The problem surface once a generation passes through the local education system – the O levels. Among them, 10 – 15% might go abroad for further studies while some 30% join local colleges. The rest might start to work directly or enjoy a time off. Whatever the situation is, these groups of individuals are forced to work under a corporate atmosphere that is fast changing, especially due to the technology. It’s like they are an input to a sophisticated machine that has been running on limited resources, funds and are on intense competition.
Today companies no longer require individuals with one skillset or a degree. A person who joins a company should have a number of corporate skills: communications, marketing, project management, writing, designing, video and photo editing and so on. In addition, one should especially include social media management skills or digital marketing.
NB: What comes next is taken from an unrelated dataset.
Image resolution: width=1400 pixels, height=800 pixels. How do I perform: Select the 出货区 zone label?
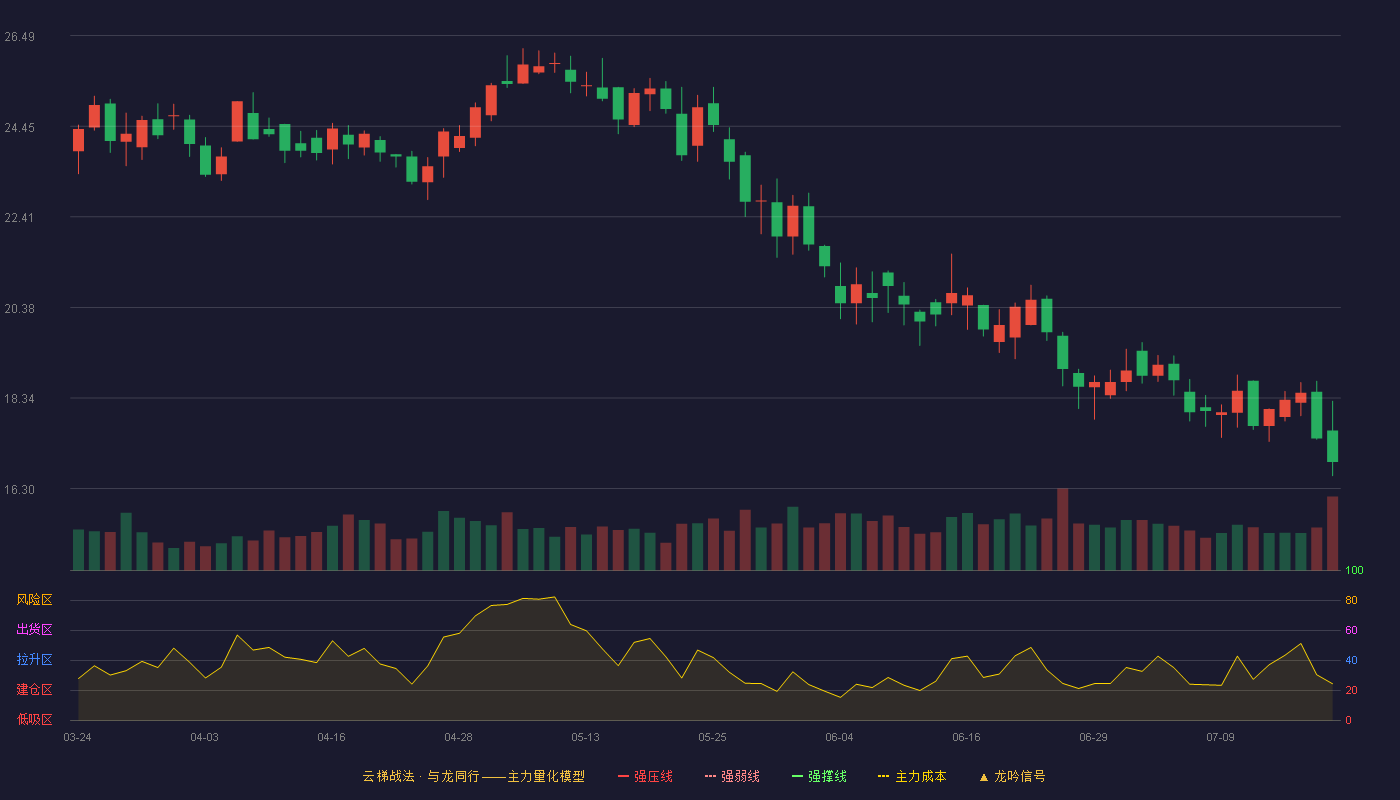coord(34,630)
On top of all these, he or she must be self-motivated, self-oriented, well-determined and bolstered with street smart. Does the Maldives education system teach these skills? Are these skills available to learn anywhere? These are another set of questions. But in short, the answer is Yes! These skills can be acquired in various ways both online and offline, maybe for a price. It depends.
However, on the contrary, individuals that lack these skill sets are forced to learn or quit the job. Because companies will not wait for them to learn or delay the results. These corporate machines run on a fuel called “Money,” and the need to pay bills and salary while making shareholders happy. Companies exhibit in a market that prevails in fierce competition, especially in the tourism industry and real estate or construction industry. They need someone to give them smart decisions and quick results; whosoever does that, is imperative to the company, and they are paid well, most of the time.
But in Maldives society, individuals go through a much relaxed environment with little to no stress. They get what they want and in their terms from their parents. This is a serious problem. Maldives need a generation of multi-skilled hardworking individuals that can compete with the international workforce, especially in tourism. Most of the top management in resorts are dominated by foreign workers while the rest of positions in other industries, such as CEOs and CFO, are also dominated by foreign workers. One might blame the government or nepotism and racism. That too is inbred in the corporate system but to some extent. One can always blame. But the truth is, it is for everyone to grab.
The extent of Maldivian workers that performed well in international companies are noteworthy, especially in other countries. They climb the ladder faster than others, they are smart and they have settled abroad with family. On the other hand, Maldivian students learning in international universities are top-achievers. So where did it all go wrong? What is the issue that needs ramification? Definitely corporate related courses, activities, training and so on. This is the future of the youths in the country and they need these skills immediately.